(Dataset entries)
• • • • •
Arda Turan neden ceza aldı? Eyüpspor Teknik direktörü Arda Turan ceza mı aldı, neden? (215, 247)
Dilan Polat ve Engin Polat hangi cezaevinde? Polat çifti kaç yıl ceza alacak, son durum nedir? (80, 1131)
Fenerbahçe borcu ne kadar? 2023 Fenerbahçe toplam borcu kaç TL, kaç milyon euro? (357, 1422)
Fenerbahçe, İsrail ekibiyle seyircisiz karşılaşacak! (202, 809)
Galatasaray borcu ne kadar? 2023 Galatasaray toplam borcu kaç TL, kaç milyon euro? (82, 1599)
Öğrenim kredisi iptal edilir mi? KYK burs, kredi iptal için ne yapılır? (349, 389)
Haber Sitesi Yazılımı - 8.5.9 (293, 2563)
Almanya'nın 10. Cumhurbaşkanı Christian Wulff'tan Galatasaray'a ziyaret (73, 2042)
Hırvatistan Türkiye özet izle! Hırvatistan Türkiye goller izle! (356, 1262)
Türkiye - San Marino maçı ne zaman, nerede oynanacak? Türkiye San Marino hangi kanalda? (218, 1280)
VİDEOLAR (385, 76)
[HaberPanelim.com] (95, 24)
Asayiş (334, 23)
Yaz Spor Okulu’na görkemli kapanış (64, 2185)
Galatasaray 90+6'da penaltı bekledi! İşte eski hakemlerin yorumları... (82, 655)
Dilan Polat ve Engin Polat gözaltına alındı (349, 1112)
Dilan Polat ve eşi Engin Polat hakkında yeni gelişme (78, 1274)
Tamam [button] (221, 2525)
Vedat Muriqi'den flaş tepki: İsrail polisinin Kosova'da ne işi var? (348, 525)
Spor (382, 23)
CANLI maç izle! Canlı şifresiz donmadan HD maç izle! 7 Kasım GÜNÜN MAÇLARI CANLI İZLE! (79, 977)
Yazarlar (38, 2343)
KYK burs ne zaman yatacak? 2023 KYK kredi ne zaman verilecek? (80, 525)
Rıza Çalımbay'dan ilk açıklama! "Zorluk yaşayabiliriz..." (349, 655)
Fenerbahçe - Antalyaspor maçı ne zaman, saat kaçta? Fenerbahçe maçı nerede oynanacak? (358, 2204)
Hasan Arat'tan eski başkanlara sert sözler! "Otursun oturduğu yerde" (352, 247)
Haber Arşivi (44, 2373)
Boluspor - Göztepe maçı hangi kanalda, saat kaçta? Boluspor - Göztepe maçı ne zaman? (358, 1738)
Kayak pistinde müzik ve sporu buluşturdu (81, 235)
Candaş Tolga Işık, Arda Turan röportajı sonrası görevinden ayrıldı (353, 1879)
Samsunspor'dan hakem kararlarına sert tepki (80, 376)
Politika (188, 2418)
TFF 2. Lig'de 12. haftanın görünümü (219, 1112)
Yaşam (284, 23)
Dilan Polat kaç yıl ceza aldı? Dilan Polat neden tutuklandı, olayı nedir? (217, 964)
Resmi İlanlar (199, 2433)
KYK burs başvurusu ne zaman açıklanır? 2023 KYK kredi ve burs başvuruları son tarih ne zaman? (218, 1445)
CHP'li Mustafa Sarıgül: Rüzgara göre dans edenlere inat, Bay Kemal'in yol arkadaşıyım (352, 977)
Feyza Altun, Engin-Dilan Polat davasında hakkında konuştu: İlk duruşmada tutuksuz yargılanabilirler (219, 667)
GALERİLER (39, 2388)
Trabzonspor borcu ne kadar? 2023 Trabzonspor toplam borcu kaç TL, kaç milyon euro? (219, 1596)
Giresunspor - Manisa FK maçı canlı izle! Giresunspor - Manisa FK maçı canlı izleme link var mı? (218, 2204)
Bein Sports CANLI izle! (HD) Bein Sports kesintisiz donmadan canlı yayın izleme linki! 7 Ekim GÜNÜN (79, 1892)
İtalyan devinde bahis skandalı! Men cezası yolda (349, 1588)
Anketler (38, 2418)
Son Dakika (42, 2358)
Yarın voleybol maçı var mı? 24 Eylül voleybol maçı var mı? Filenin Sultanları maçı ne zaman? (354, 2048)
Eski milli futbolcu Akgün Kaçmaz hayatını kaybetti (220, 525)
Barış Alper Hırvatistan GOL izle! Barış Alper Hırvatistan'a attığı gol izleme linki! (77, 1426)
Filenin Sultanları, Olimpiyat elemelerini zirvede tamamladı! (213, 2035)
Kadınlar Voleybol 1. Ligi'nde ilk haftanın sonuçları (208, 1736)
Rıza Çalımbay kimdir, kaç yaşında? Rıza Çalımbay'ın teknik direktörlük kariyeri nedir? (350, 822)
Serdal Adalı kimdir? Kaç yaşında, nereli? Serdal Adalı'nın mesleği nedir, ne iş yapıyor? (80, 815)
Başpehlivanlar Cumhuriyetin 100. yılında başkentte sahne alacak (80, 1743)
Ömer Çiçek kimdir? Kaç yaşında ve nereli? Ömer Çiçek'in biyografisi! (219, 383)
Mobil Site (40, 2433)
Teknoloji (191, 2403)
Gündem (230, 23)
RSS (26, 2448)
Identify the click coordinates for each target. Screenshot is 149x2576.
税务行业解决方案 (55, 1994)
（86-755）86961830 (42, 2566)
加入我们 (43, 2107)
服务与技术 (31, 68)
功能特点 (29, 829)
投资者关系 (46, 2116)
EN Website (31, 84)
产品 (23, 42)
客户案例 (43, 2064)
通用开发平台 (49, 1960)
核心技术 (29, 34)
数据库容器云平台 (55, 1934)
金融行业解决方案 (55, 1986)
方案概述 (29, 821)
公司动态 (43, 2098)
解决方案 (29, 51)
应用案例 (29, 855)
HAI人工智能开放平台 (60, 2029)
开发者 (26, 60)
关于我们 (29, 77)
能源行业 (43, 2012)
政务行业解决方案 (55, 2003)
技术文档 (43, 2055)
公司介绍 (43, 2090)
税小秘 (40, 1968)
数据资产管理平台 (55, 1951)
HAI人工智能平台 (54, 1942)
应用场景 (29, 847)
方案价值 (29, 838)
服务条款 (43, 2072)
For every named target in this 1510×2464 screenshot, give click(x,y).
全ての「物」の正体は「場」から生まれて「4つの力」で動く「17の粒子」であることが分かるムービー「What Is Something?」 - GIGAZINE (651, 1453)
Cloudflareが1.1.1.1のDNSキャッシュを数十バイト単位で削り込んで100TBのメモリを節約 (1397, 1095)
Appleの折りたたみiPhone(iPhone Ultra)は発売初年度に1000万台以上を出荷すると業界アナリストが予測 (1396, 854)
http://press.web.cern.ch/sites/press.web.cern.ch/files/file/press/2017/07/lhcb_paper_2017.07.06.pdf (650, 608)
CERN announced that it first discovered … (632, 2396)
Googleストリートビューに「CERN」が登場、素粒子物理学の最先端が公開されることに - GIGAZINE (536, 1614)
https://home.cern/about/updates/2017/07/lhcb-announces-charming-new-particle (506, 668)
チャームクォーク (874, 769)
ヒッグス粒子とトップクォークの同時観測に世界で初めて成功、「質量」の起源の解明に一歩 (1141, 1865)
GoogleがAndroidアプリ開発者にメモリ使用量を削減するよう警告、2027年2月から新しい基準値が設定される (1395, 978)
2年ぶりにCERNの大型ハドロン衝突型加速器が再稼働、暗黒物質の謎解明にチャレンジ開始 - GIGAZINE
• • • • •
● Aim of the exercise
Transcribe verbatim. Cover the lines from the first line of the entries above to the line containing "Galatasaray borcu ne", inclusive.

● Worked solution
Arda Turan neden ceza aldı? Eyüpspor Teknik direktörü Arda Turan ceza mı aldı, neden? (215, 247)
Dilan Polat ve Engin Polat hangi cezaevinde? Polat çifti kaç yıl ceza alacak, son durum nedir? (80, 1131)
Fenerbahçe borcu ne kadar? 2023 Fenerbahçe toplam borcu kaç TL, kaç milyon euro? (357, 1422)
Fenerbahçe, İsrail ekibiyle seyircisiz karşılaşacak! (202, 809)
Galatasaray borcu ne kadar? 2023 Galatasaray toplam borcu kaç TL, kaç milyon euro? (82, 1599)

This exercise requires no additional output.